The one-off Test, the All Blacks' first in the Pacific islands, is in Apia and the contrast couldn't be greater. Most obviously, a snow storm struck Chicago when the All Blacks trained at the 62,000-seat Soldier Field a day before kick-off. Two days out from another historic Test, at 8000-seat Apia Park, the mercury is topping 30C and the humidity is stifling. But the difference between the two games runs fundamentally deeper.

USA was a money spinner; the stated aim was to spread the gospel in a developing rugby nation but the reality was a blatant push into a lucrative market. Samoa is more about giving back. The Apia Test will barely break even for either nation, but rugby is embedded in the culture of both countries and All Blacks and countless other rugby players at all levels in New Zealand have a Samoan connection

The excitement and expectation levels in this welcoming city are palpable. Nearly everyone agrees it should have happened a long time ago.

The pace of life in the Pacific is slower than in Chicago, but there is an energy this week compared with the indifference of most US sports fans last November.

Flags of both nations decorate every street in downtown Apia. One sign reads "David versus Goliath" while another features life size cut-outs of respective captains Ofisa Treviranus and Richie McCaw. A hotel owner was desperate to know the make-up of the All Blacks team named hours earlier, while a visitor who flew in from Sydney expressed anguish when she learned that Malakai Fekitoa wouldn't be in New Zealand's backline.
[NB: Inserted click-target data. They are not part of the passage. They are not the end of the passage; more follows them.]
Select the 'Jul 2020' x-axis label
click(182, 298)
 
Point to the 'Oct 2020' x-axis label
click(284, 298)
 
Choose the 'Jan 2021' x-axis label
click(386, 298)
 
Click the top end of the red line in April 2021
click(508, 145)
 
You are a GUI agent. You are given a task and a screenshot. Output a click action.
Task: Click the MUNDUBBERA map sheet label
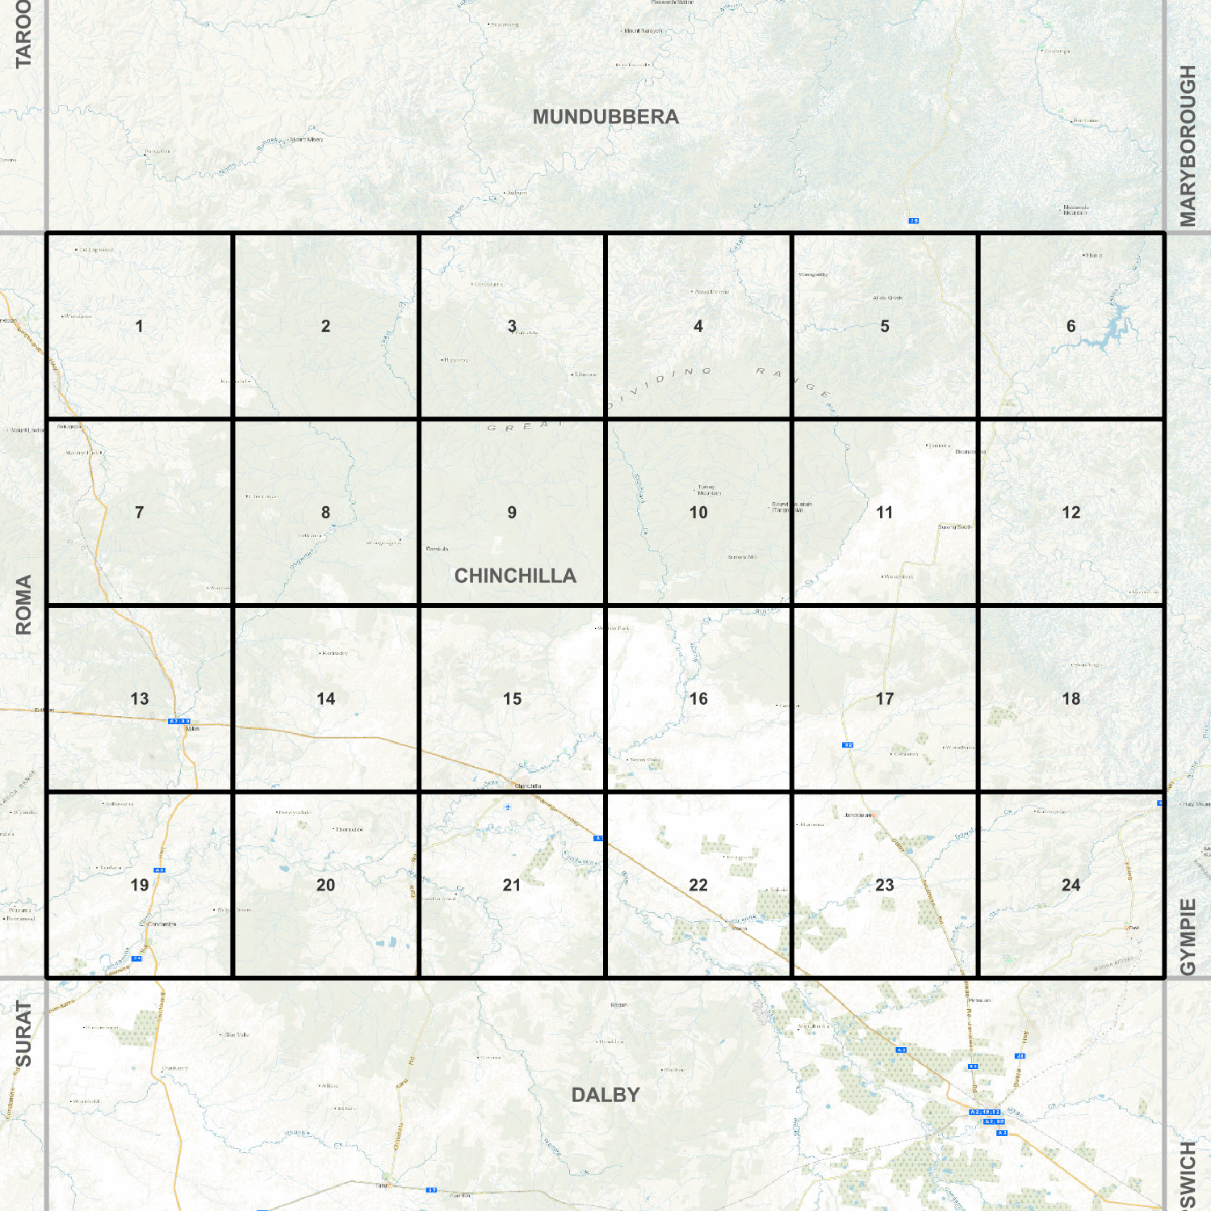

Samoa lock Kane Thompson reckons the game has a different feel to any of his 31 Tests since 2007.

"It's a special sort of aura around this game, a little bit more than most," he told NZ Newswire. "Just having the No.1 team in the world come to Apia to play the Manu is great. There's a special link between us and the people are really keen to see the All Blacks here - in the flesh, at last."